__Work task__: Please transcribe only the lines between the one containing "Viewport: 794px width, 603px height." and the end of the records, both ends included, exactly as written; skip every picture.
------------------------
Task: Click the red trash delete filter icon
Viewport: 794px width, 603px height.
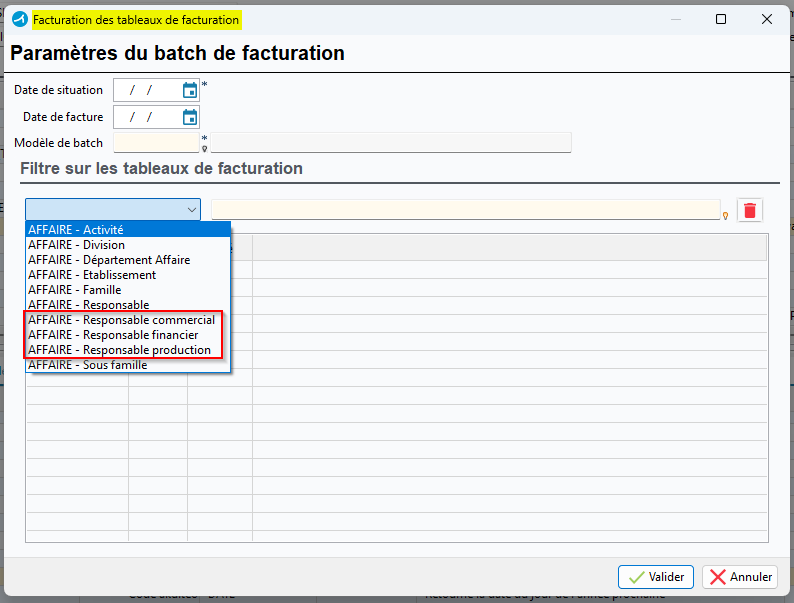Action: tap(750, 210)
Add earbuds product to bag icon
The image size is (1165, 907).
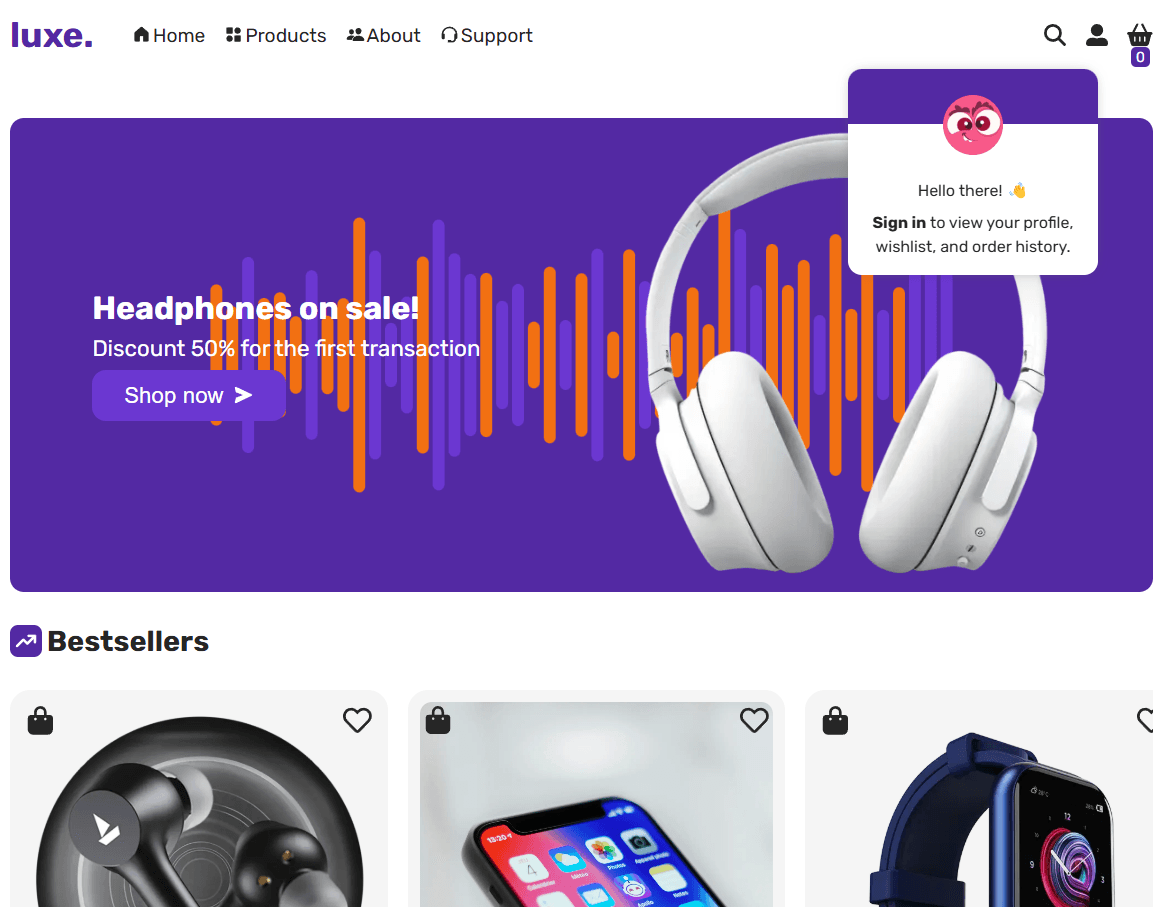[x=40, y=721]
------------------------
__Finished exercise__:
Viewport: 794px width, 603px height.
Action: tap(750, 210)
Add earbuds product to bag icon
The image size is (1165, 907).
[x=40, y=721]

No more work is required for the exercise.